Mousseau argues that a culture of contracting in advanced market-oriented economies may cause both democracy and peace (2000; 2002; 2003; 2005). These studies indicate that democracy, alone, is an unlikely cause of the democratic peace. A low level of market-oriented economic development may hinder development of liberal institutions and values. Hegre (2000) and Souva (2003) confirmed these expectations. Mousseau (2005) finds that democracy is a significant factor only when both democracies have levels of economic development well above the global median. In fact, the poorest 21% of the democracies studied, and the poorest 4-5% of current democracies, are significantly more likely than other kinds of countries to fight each other. Mousseau, Hegre & Oneal (2003) confirm that if at least one of the democracies involved has a very low level of economic development, democracy is ineffective in preventing war; however, they find that when also controlling for trade, 91% of all the democratic pairs had high enough development for the pacifying effect of democracy to be important during the 1885–1992 period and all in 1992. The difference in results of Mousseau (2005) and Mousseau, Hegre & Oneal (2003) may be due to sampling: Mousseau (2005) observed only neighboring states where poor countries actually can fight each other. In fact, fully 89% of militarized conflicts between less developed countries from 1920 and 2000 were among directly contiguous neighbors (Mousseau 2005:68-69). He argues that it is not likely that the results can be explained by trade: Because developed states have large economies, they do not have high levels of trade interdependence (2005:70 and footnote 5; Mousseau, Hegre & Oneal 2003:283). In fact, the correlation of developed democracy with trade interdependence is a scant 0.06 (Pearson's r - considered substantively no correlation by statisticians)(2005:77).

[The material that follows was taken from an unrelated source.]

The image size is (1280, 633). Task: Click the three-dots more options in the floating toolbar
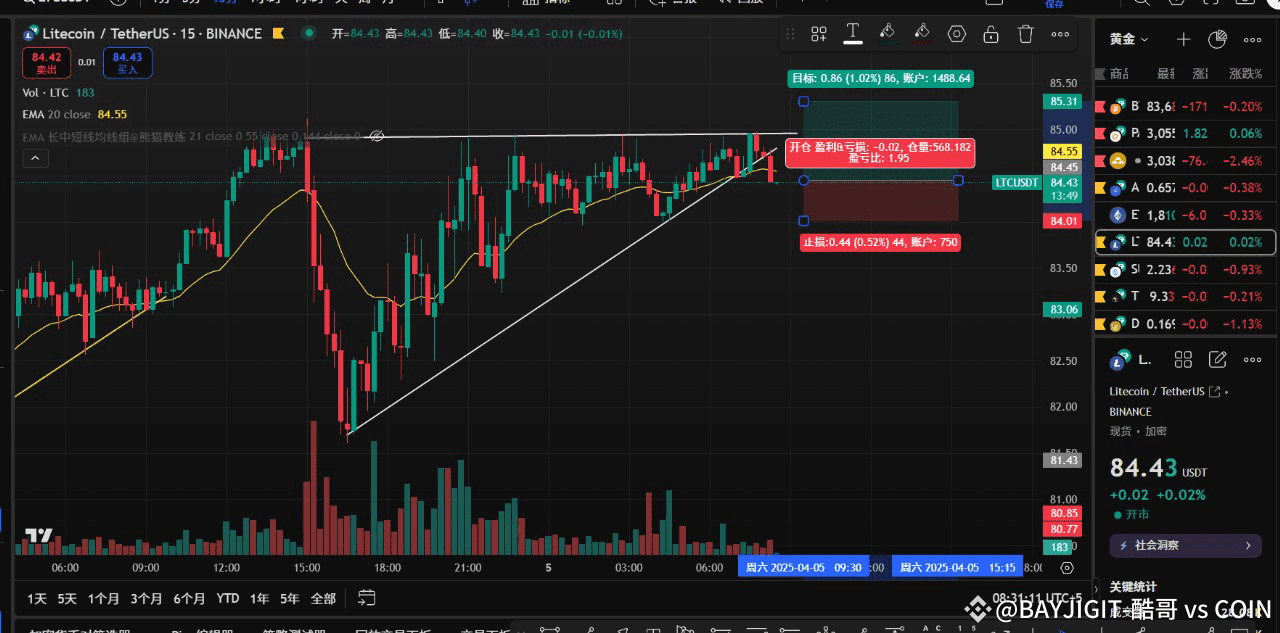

Both World Wars were fought between countries which can be considered economically developed. Mousseau argues that both Germany and Japan - like the USSR during the Cold War and Saudi Arabia today - had state-managed economies and thus lacked his market norms (Mousseau 2002-03:29). Hegre (2003) finds that democracy is correlated with civil peace only for developed countries, and for countries with high levels of literacy. Conversely, the risk of civil war decreases with development only for democratic countries.

Gartzke (2005) argues that economic freedom (a quite different concept from Mousseau's market norms) or financial dependence (2007) explains the developed democratic peace, and these countries may be weak on these dimensions too.[25] Rummel (2005) criticizes Gartzke's methodology and argues that his results are invalid.[26]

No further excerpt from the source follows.